RVG VV Nr. 4141
Leitsatz
- Eine "Befriedungsgebühr" (Nr. 4141 VV) zugunsten des Verteidigers fällt grundsätzlich nicht an, wenn die Staatsanwaltschaft ihre Berufung gegen ein Urteil ohne weiteres Zutun des Verteidigers zurücknimmt, nachdem der Angeklagte gegen ein in derselben Sache zuvor ergangenes Berufungsurteil erfolgreich Revision eingelegt hatte und die Sache deshalb in die Berufungsinstanz zurückverwiesen worden war.
- Für eine teleologische Reduktion der zweiwöchigen Rechtzeitigkeitsfrist in Anm. Abs. 1 Nr. 3, Hs. 2 VV allein auf Rechtsmittel von Seiten des Angeklagten besteht kein Raum.
OLG Dresden, Beschl. v. 1.9.2010 – 2 Ws 1110/10
1 Sachverhalt
Der Angeklagte war vom AG zu einer Gesamtstrafe von sechzehn Monaten, ausgesetzt zur Bewährung, verurteilt worden. Auf die Berufung der Staatsanwaltschaft hin änderte das LG den Rechtsfolgenausspruch ab und verurteilte ihn zu der Freiheitsstrafe von vier Monaten ohne Bewährungsmöglichkeit.
Auf die mit einer ausführlichen Rechtsmittelbegründung versehene Revision des Angeklagten hin hob das OLG dieses Berufungsurteil wegen Rechtsfehlern auf und verwies die Sache zu erneuter Verhandlung und Entscheidung an eine andere Berufungskammer des LG zurück.

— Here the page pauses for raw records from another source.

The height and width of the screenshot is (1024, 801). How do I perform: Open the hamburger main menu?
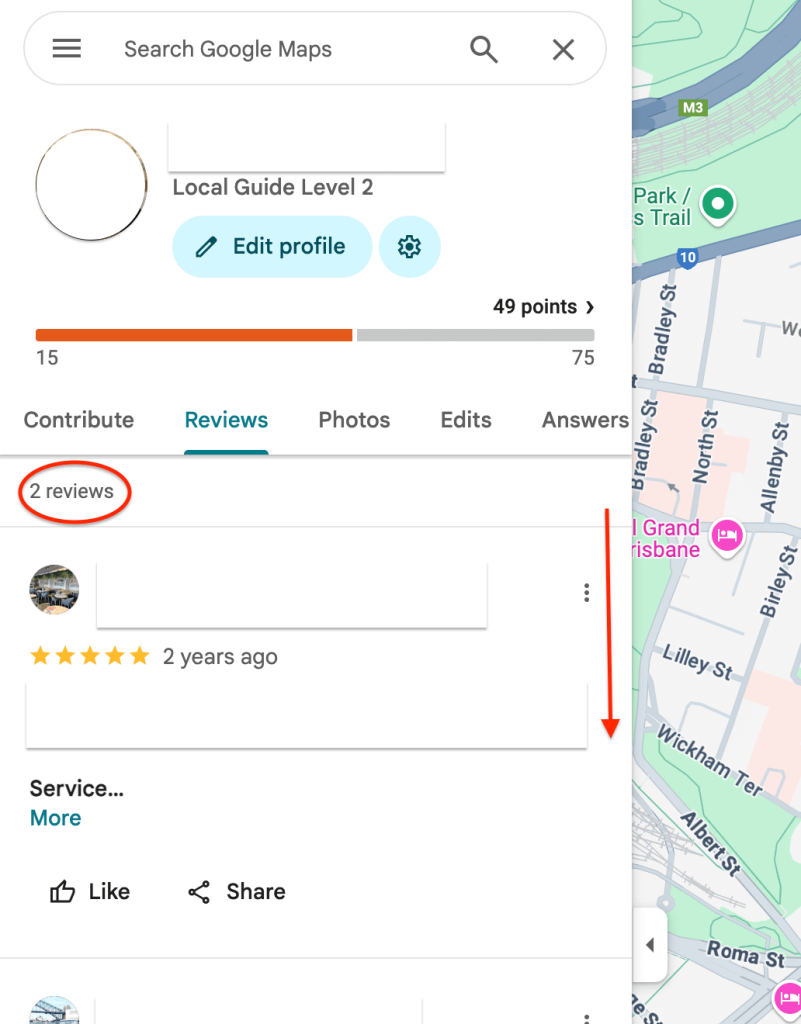pyautogui.click(x=67, y=49)
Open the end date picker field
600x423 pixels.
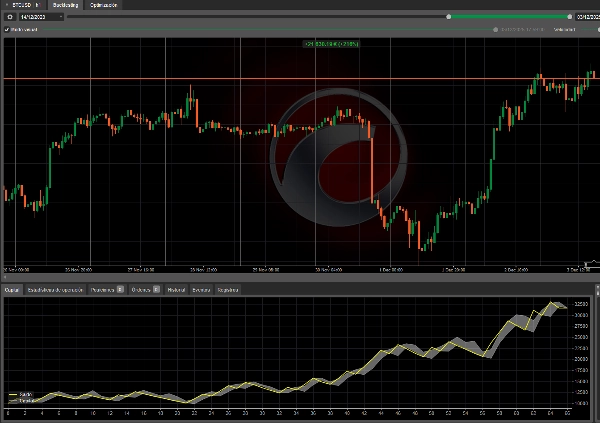pos(587,17)
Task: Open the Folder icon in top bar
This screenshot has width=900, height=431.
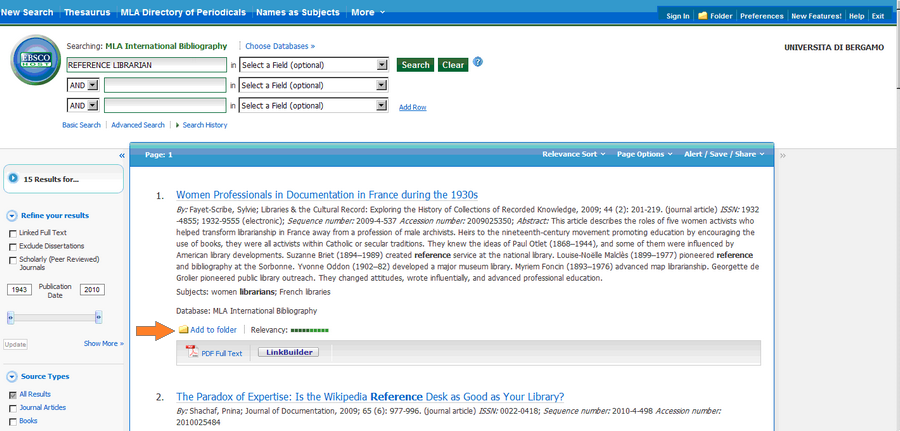Action: 703,16
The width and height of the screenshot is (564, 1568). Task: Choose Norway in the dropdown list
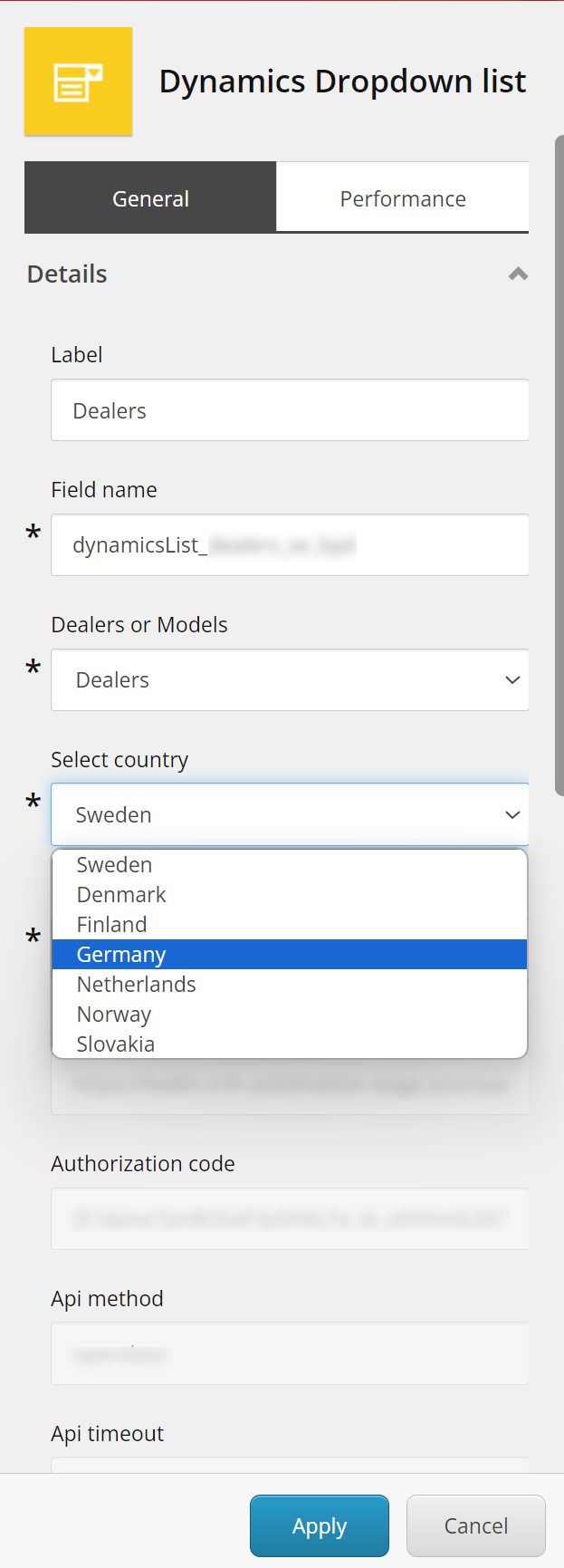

Drei Tage vor der neu angesetzten Berufungshauptverhandlung nahm die Staatsanwaltschaft ihre Berufung zurück.
Der Verteidiger des Angeklagten begehrt nunmehr – nur dies ist Gegenstand des vorliegenden Beschwerdeverfahrens – die Festsetzung einer zusätzlichen Gebühr nach Nr. 4141 VV ("Befriedungsgebühr"). Aufgrund seiner Mitwirkung, die in der erfolgreichen Revision und seiner Gegenerklärung nach § 349 Abs. 3 StPO zu erblicken sei, habe sich das Berufungsverfahren durch Rücknahme des staatsanwaltschaftlichen Rechtsmittels erledigt.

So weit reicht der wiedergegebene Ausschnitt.